Parental Alienation: Misinformation versus Facts

By William Bernet

Editor’s Note: A version of this article that includes endnotes is available from the author, who can be reached at [email protected].

Several of the most intense controversies involving law and medicine have pertained to child psychology and psychiatry. Arguments have addressed whether practitioners of satanic rituals abuse and murder children, whether recovered memories of adults reliably describe past maltreatment during childhood, whether facilitated communication helps autistic children disclose sexual abuse, and whether children always tell the truth when reporting sexual abuse. One of the most active controversies involving children in a legal context has pertained to parental alienation (PA), which some critics have said does not exist but was invented as a mechanism for abusive fathers to gain control of their children from protective mothers. The author of this essay believes that PA exists and damages thousands of children and families in the United States every year.
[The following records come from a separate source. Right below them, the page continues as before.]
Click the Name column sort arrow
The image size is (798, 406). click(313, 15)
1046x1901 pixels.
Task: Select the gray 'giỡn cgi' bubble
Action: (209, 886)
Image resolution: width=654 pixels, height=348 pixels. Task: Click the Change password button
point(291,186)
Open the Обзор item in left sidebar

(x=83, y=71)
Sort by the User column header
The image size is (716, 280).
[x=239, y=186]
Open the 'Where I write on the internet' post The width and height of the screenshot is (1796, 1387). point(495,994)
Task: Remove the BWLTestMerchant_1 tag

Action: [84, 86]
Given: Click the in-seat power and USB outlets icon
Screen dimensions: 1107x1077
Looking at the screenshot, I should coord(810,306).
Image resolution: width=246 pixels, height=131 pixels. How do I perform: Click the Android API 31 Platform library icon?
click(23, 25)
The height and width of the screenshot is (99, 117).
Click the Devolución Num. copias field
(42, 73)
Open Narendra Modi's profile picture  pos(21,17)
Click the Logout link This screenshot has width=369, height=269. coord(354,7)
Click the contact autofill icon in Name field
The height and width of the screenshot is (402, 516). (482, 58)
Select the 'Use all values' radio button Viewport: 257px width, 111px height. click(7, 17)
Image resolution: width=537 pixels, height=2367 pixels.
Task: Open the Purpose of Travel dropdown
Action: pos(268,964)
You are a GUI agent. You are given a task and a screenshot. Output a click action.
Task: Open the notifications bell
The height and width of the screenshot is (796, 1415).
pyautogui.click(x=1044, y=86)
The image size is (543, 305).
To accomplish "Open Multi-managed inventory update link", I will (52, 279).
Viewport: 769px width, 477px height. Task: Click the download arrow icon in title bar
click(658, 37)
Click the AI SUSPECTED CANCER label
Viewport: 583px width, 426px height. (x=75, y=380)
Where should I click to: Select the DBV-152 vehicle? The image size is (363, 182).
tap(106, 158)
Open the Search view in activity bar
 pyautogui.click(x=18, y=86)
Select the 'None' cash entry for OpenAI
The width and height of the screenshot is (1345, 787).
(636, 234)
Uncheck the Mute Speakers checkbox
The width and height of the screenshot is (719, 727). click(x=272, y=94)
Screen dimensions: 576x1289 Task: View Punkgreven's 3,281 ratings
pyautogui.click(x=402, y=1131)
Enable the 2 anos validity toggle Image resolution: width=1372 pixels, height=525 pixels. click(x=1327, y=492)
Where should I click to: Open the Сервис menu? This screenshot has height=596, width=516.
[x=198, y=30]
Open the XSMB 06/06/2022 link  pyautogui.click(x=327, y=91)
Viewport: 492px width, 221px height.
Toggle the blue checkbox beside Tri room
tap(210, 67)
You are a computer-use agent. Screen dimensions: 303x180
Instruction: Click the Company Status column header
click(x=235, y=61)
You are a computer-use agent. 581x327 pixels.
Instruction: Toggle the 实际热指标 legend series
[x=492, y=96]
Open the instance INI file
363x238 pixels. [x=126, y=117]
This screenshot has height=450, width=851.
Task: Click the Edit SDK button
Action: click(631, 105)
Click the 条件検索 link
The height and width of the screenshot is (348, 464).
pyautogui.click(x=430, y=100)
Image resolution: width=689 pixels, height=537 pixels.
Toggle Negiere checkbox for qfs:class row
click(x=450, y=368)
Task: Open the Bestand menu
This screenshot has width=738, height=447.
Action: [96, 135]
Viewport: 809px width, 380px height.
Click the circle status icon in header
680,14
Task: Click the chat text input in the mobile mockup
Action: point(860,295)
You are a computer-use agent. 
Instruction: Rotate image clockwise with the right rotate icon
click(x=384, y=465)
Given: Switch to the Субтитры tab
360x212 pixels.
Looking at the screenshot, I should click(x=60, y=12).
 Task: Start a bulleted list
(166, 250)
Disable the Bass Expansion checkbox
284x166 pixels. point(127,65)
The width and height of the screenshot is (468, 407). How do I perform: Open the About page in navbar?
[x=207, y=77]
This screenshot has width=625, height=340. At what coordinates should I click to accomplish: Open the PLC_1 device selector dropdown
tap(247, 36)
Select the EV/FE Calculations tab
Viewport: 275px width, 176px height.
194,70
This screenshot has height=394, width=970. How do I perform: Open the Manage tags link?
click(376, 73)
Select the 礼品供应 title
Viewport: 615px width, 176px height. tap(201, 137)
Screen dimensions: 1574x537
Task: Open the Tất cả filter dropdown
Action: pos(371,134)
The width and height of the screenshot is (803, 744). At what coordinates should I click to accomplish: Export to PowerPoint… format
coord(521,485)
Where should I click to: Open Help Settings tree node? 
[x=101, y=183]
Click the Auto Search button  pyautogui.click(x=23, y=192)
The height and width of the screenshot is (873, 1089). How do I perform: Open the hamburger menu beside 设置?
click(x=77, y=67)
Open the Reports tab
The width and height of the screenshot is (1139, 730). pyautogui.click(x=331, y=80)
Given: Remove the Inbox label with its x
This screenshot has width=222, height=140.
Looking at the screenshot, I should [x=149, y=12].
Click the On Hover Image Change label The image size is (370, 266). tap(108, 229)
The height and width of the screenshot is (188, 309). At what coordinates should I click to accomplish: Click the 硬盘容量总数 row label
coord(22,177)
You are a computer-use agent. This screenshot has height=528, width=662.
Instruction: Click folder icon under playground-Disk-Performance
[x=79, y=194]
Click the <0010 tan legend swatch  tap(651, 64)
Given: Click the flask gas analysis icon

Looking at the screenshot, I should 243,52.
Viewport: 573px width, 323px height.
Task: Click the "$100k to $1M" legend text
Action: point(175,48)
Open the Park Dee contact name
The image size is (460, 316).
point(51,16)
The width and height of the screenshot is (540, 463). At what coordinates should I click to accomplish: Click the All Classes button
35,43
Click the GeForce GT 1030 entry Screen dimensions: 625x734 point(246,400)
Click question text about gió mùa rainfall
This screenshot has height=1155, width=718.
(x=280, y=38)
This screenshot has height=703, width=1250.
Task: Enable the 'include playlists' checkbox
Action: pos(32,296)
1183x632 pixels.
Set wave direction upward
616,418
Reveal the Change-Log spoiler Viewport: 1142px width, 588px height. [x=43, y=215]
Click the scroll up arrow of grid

However, attorneys and judges are exposed to much misinformation regarding PA.

Parental Alienation and Courts

PA is a mental condition in which a child—usually one whose parents are engaged in a high-conflict separation or divorce—allies himself strongly with one parent (the preferred parent or alienating parent) and rejects a relationship with the other parent (the target parent) without legitimate justification. The child’s rejection of the target parent must be without justification for the child to be considered alienated; if a parent has been abusive or severely neglectful, the child’s rejection of that parent is understandable and does not constitute PA. Most contemporary writers use parental estrangement to describe a child’s rejection of a parent for a good reason, such as a history of abuse or neglect; they use parental alienation to describe a child’s rejection of a parent without a good reason. With that distinction in mind, estrangement is typically caused by the rejected parent’s own behavior; alienation is usually caused by the preferred parent’s indoctrination or brainwashing of the child to fear or dislike the rejected parent.